** Source records **
====

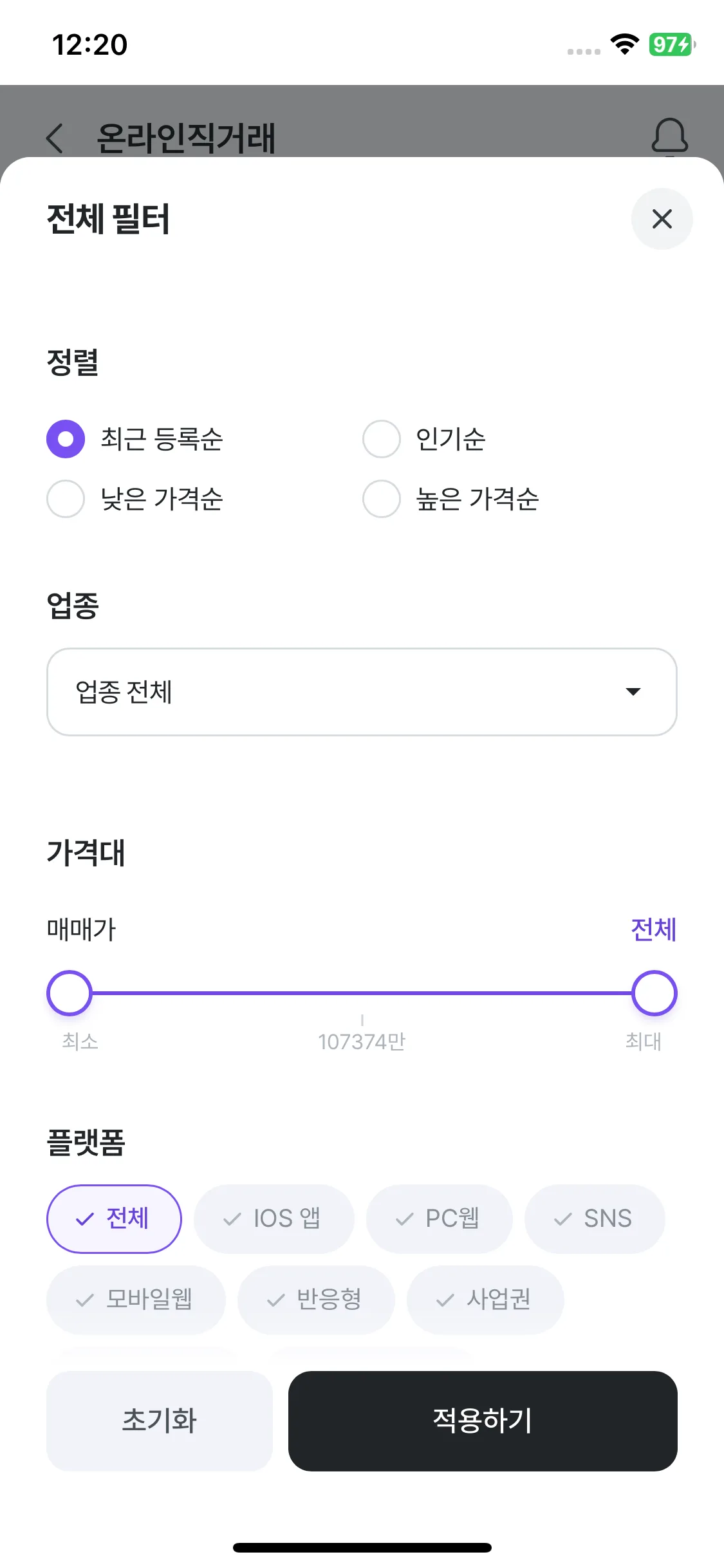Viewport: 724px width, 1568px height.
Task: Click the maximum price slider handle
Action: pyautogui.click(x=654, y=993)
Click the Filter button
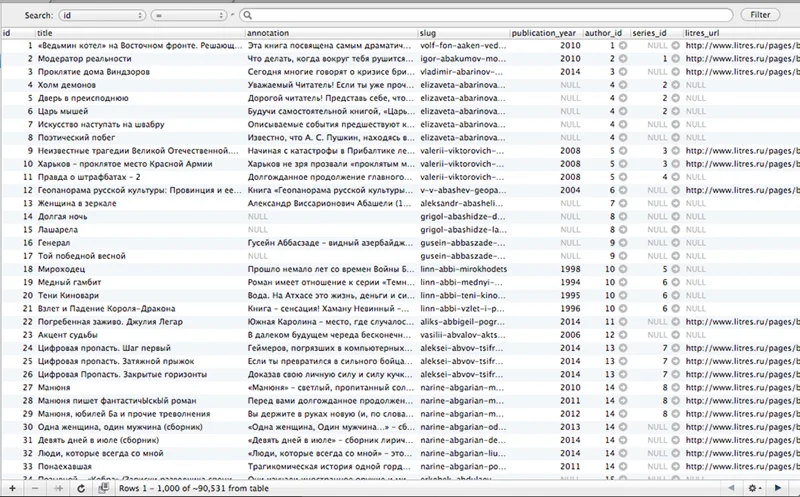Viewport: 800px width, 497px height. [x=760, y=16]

====

Your task is to write out, exactly and without pictures, only the lines from the one holding "Click the Filter button" to the last line of the data.

** WRITTEN ANSWER **
Click the Filter button
Viewport: 800px width, 497px height. [x=760, y=16]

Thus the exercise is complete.